The biggest change the Nissan engineers made, however, was to put a pickup-style nose on the NV van. This not only dramatically increased interior foot room, it removed a source of noise, heat and vibration, and made serviceability easier. “After nearly 60 years,” says Bedrosian, “we’ve finally removed the ‘dog house’ [the cover over the engine] from the interior of a full-size work van. That’s a big deal to this buyer..” It also was a big deal to Nissan management, who expected to take the Titan (or Dodge Ram when that option was in play during Cerberus’ ownership of Chrysler) pickup frame and drop a van body on top. It wasn’t that easy.

“Commercial vans are abused in ways pickup trucks aren’t,” claims Bedrosian. To handle the weight, duty cycle, and ensure the NV would have the expected durability, the engineers increased the height of the heavy-duty frame rails to reduce any tendency for them to twist. According to Bedrosian: “It’s a completely new fully boxed frame that shares only one crossmember with the Titan.” Designed and engineered by Nissan engineers (most of the work on the NV was done at the company’s technical center in Farmington Hills, MI), it is built by Tower Automotive at a satellite plant near Nissan’s Canton, MS, assembly plant, where the NV is produced alongside the Altima sedan, Armada SUV, and Titan pickup.

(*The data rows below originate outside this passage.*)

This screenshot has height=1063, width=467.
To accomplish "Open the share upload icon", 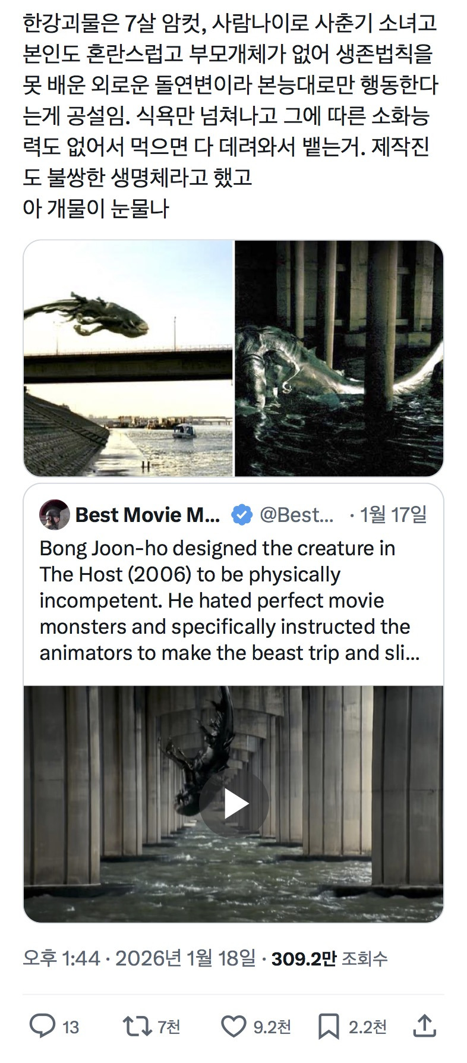I will (424, 1026).
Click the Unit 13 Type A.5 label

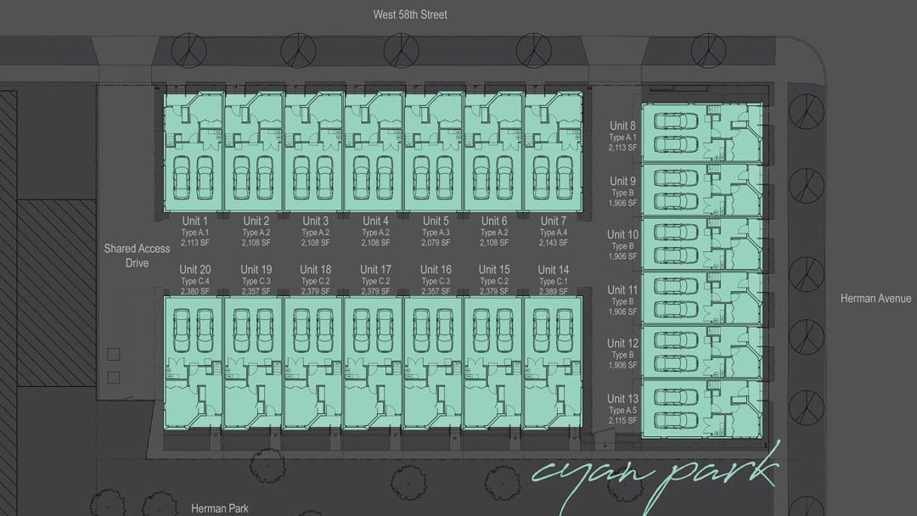tap(622, 409)
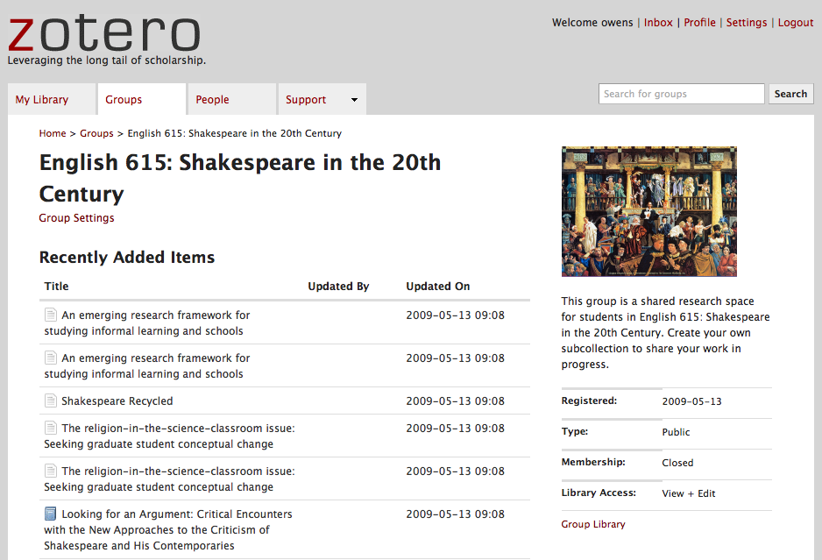
Task: Navigate to Home in the breadcrumb
Action: 53,133
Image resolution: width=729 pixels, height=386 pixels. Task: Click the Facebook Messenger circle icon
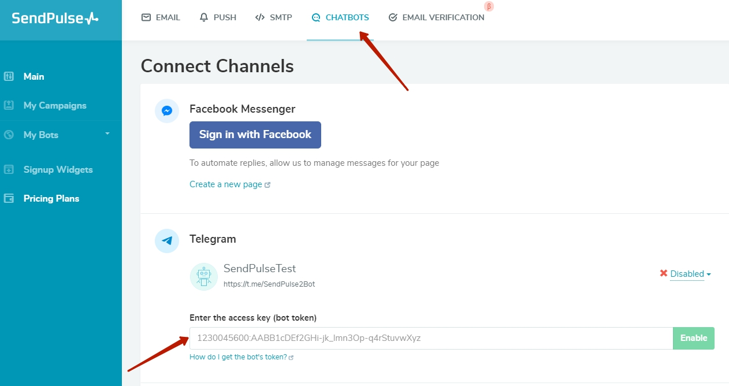coord(167,111)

Durability testing included working hand-in-hand with outfitters like Adrian Steel to test the mounting points for things like shelving units under full load. Modifications were made to the NV along the way, and this collaboration also allowed Nissan to share ideas with aftermarket suppliers for improving the fit, finish and durability of their products, which were being tested to OEM standards. Test mileage totaled 700,000 km (434,000 miles).

American Axle provides the solid rear axles used on the three models (1500, 2500 HD and 3500 HD), which are coupled with leaf springs and an anti-roll bar. Up front, a double-wishbone independent setup is used. Four-wheel disc brakes are part of the package, with massive 14.2-in. ventilated rotors up front, and the added combination of 4-wheel ABS and electronic brake-force distribution. Vehicle stability and traction control also are standard. Other standard safety features include three-point front seat belts with pretensioners and load limiters, dual stage driver and passenger airbags, and available seat-mounted side airbags and roof-mounted curtain airbags.

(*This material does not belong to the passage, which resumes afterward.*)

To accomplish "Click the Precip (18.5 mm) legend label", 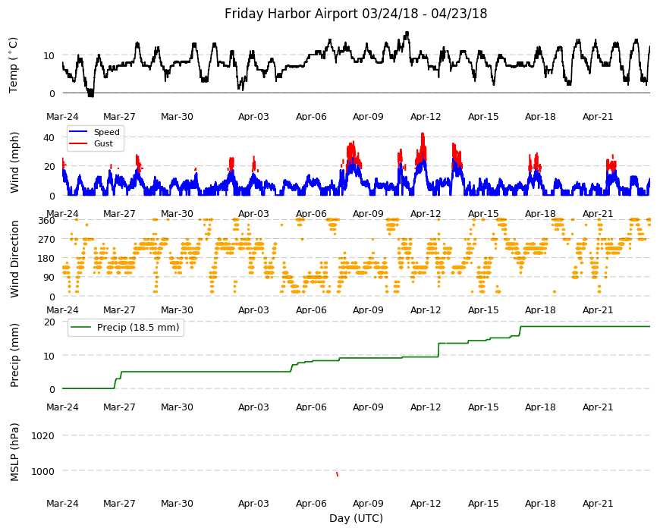I will coord(138,328).
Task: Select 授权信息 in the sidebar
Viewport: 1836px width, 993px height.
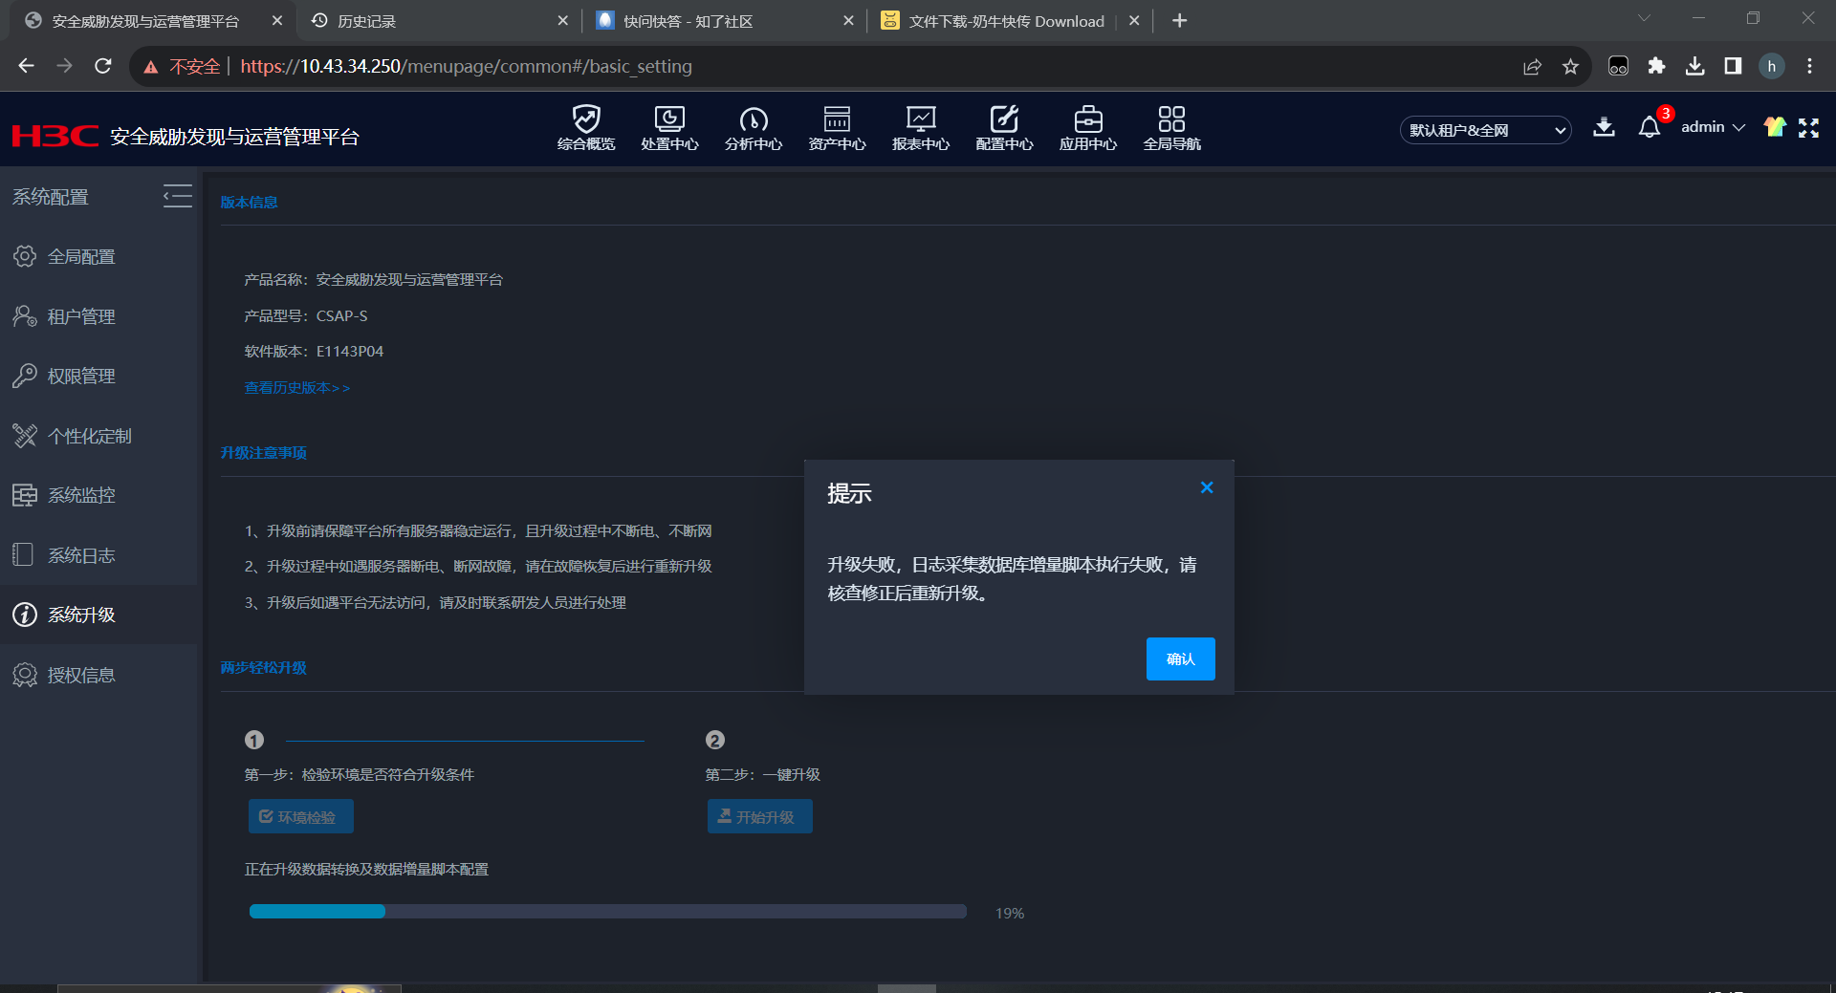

Though the 1500 model comes only as a low-roof model, it shares its 4.0-liter VQ40 V6 engine with the 2500 HD low- and high-roof models. Also used in the Nissan Pathfinder SUV and Frontier pickup, the V6 produces 261 hp and 281 lb-ft of torque. Moving up to the optional V8 shared with the Titan pickup and Armada SUV bumps these numbers up to 317 hp and 385 lb-ft. Unavailable in the 1500, the V8 is an option for the 2500 HD and standard on the 3500 HD. All are mated to a five-speed automatic transmission.

“This vehicle was a significant investment,” says Bedrosian, “so we concen-trated on the heart of the market.” That means it will launch with one wheelbase (146.1-in.) and one length (240.6-in.). There are no dually or diesel variants. And while Nissan is planning on RV and commercial van applications for the NV, it won’t engineer those versions itself. Instead it will provide dedicated engineering help to outfitters looking to make these conversions. This doesn’t mean model proliferation is over: within one year, Nissan plans to have a 12-passenger version of the van available. It will be followed by longer wheelbase versions as market demand increases.

“We entered this market because commercial vehicles have the least satisfied customers, and two major competitors who have made very few improvements or created any real innovations over the years,” says Bedrosian. “Customers told us they wanted more utility and comfort, the option of a high-roof model, and better durability and serviceability. We saw the opportunity, and we took it.” As a result, Ford, GM and Daimler/Freightliner have every reason to be concerned.